Figure 6 and Figure 7 illustrate the variation of $E_0$ with $\omega$ and $D/\epsilon$. Through Figure 6 and Figure 7, we observe that $E_0$ increases rapidly as $D/\epsilon$ rises. However, changes in $D/\epsilon$ have a minimal effect on the phonon vibration frequency but a significant impact on the electron ground-state energy.

Figure 8 demonstrates that $H_{eff}$ decreases rapidly as $N$ increases but stabilizes when $N>8$. This indicates that $H_{eff}$ is significantly influenced by $N$ at lower layer numbers. According to the linear chain model, the elastic restoring force increases with $N$, leading to enhanced collective vibration of the entire layer, which strengthens the electron–phonon interaction and initially raises $\left|H_{eff}\right|$. However, as $N$ increases, the interlayer van der Waals force weakens gradually, thereby reducing its contribution to the electron–phonon interaction. Consequently, when $N$ reaches a threshold, such as $N=8$, $H_{eff}$ tends to saturate and approaches a constant value.

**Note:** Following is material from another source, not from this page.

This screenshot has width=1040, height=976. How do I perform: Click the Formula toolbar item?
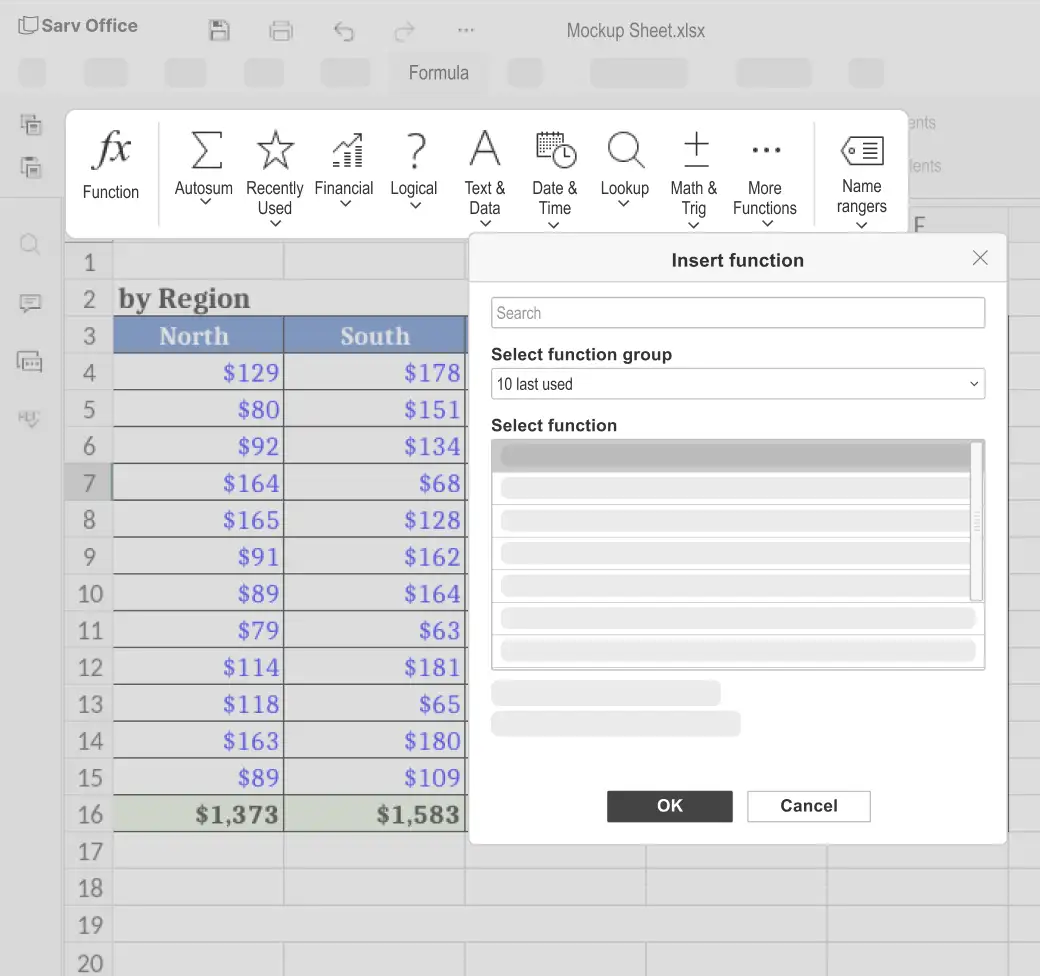click(438, 72)
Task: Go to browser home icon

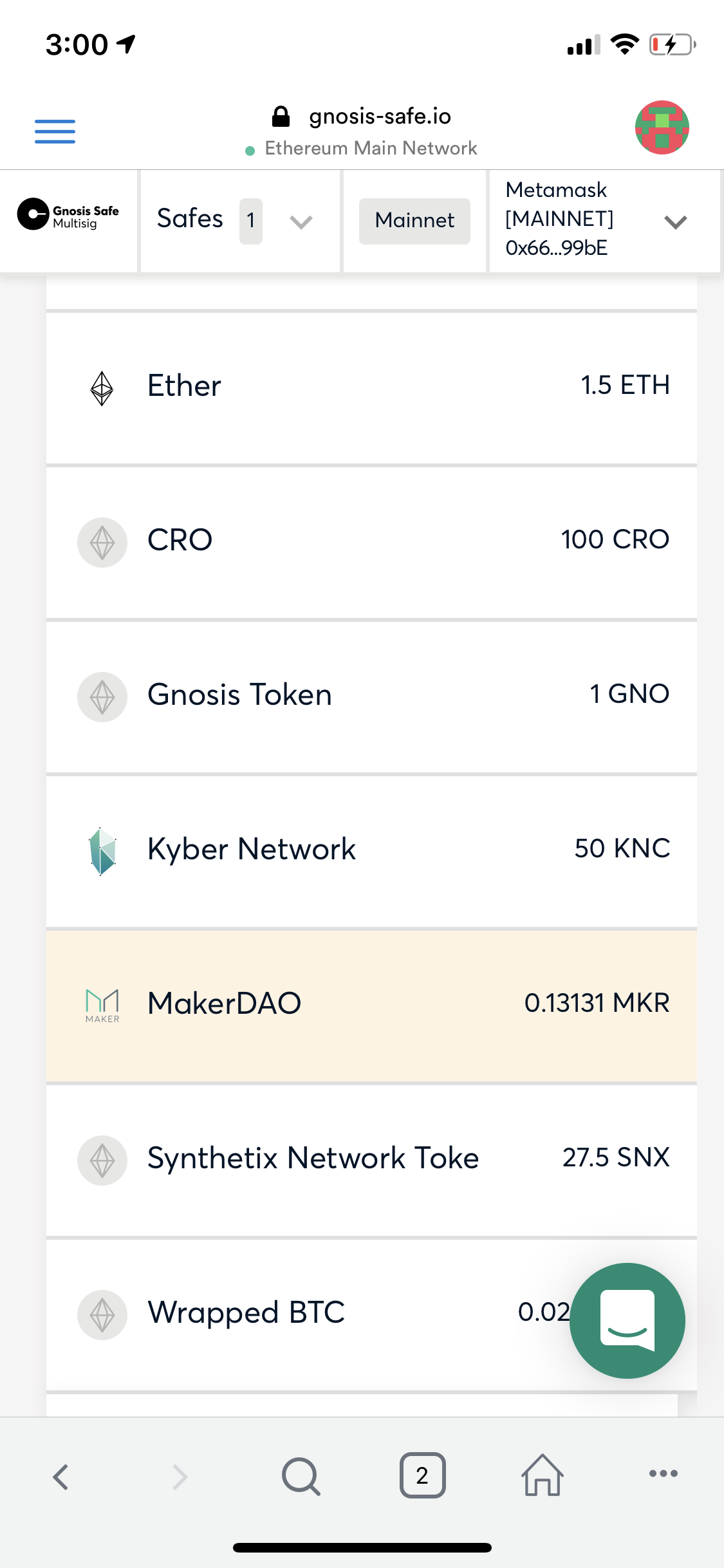Action: coord(542,1475)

This behavior suggests that while increasing the number of layers enhances the electron–phonon interaction, the effect is ultimately limited by quantum confinement.

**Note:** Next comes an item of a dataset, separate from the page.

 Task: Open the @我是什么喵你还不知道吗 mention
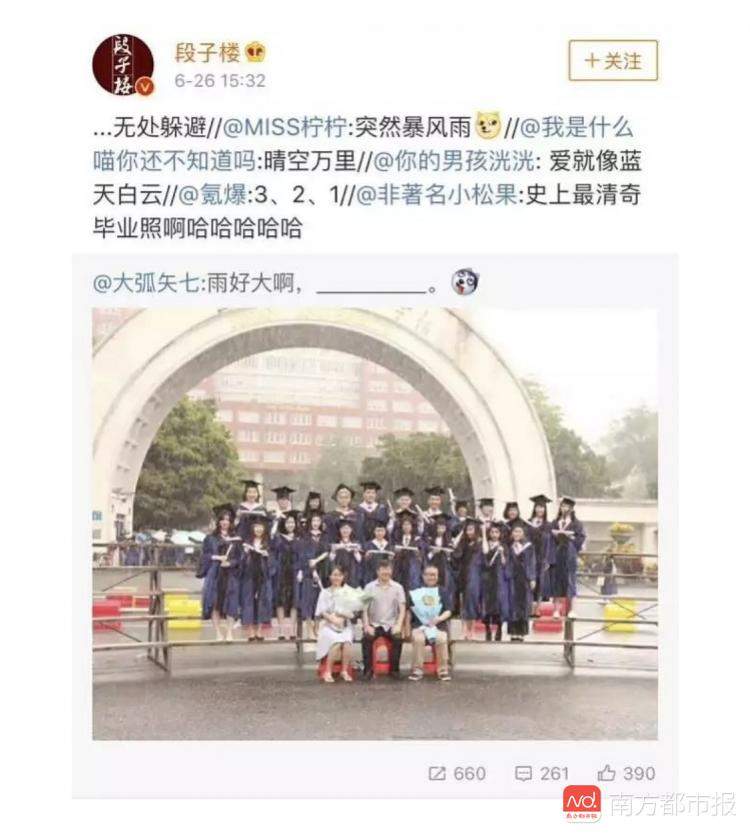(x=363, y=144)
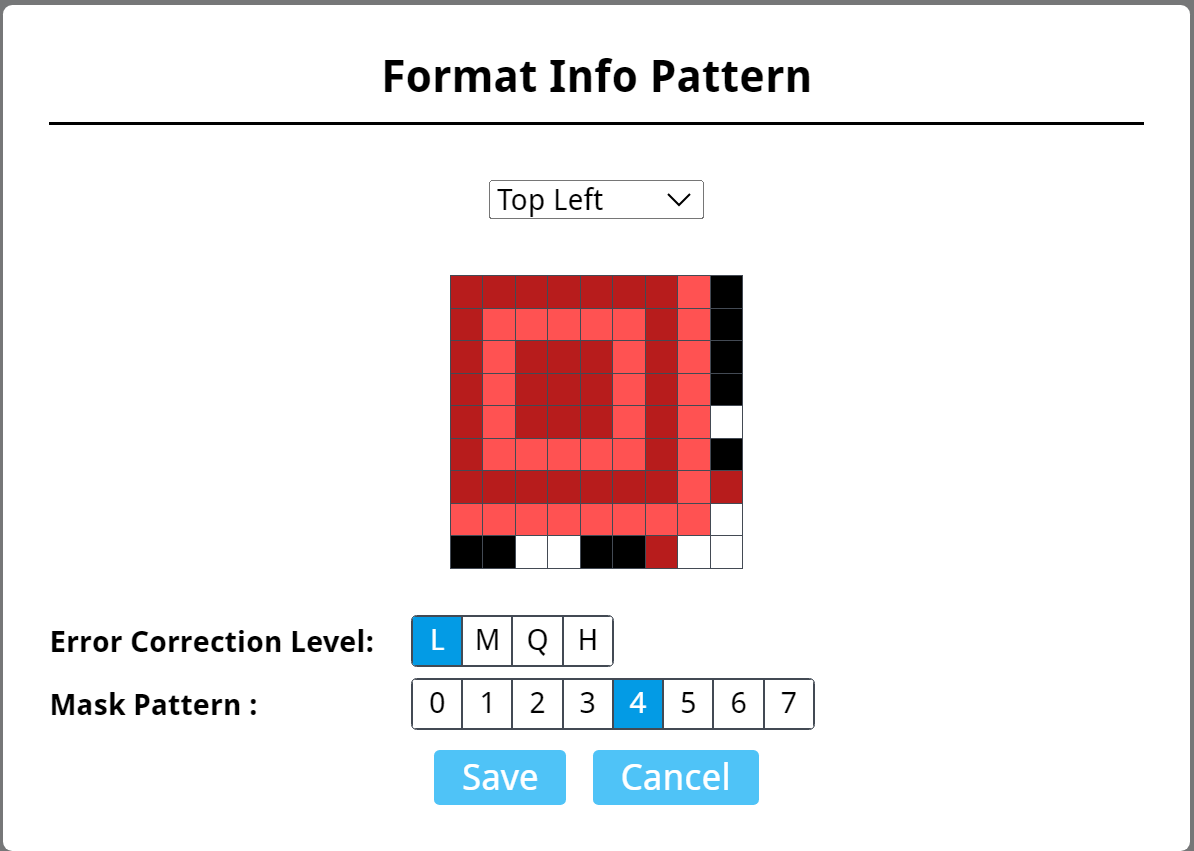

Figure 9 and Figure 10 show the dependence of $H_{eff}$ on $\omega$ and the deformation potential constant $D_l$. As $D_l$ increases, the phonon vibration frequency $\omega$ rises, but it drops sharply when $\omega >8.5$ THz, as shown in Figure 10. Near this abrupt transition point, the crystal’s properties undergo a change, leading to the emergence of superconductivity, which is attributed to the interaction between electrons and infrared phonons. This observation aligns with experimental results [34]. A possible explanation is that, as the electric field increases, the ground-state energy of electrons with opposite spins rises, resulting in the opening of the band gap. When the attractive interaction between electrons reaches its maximum, satisfying the conditions for superconductivity, Cooper pairs form and give rise to the superconducting state.

4. Conclusions

In this work, the deformation potential model is applied to describe the external electric field, while the linear chain model is employed to characterize the interlayer van der Waals interactions. Using the methods of linear combination and unitary transformation, we investigate the influence of electron–electron interactions, mediated by LA phonons as propagators, on the superconductivity of ABC-stacked multilayer graphene under a vertically applied electric field. The main findings are as follows:

• As the external electric field increases, the ratio of the electric displacement vector to the dielectric function (D/ε) rises. This leads to an increase in the electron ground-state energy, the opening of the band gap, and an enhancement of the attractive electron-electron interaction. When the interaction reaches the binding energy of Cooper pairs, superconductivity emerges.
• Under the applied electric field, the electron ground-state energy increases with the number of layers, whereas the attractive potential of the electron–electron interaction decreases. For the same external electric field, ABC-stacked systems with fewer layers exhibit a stronger influence on the attractive interaction, making it easier to form Cooper pairs and induce superconductivity compared to systems with more layers.
• This work also provides a new perspective for understanding the special quantum properties (such as strong correlation, superconductivity, and ferromagnetism) of different stacking patterns, such as AB and ABCA.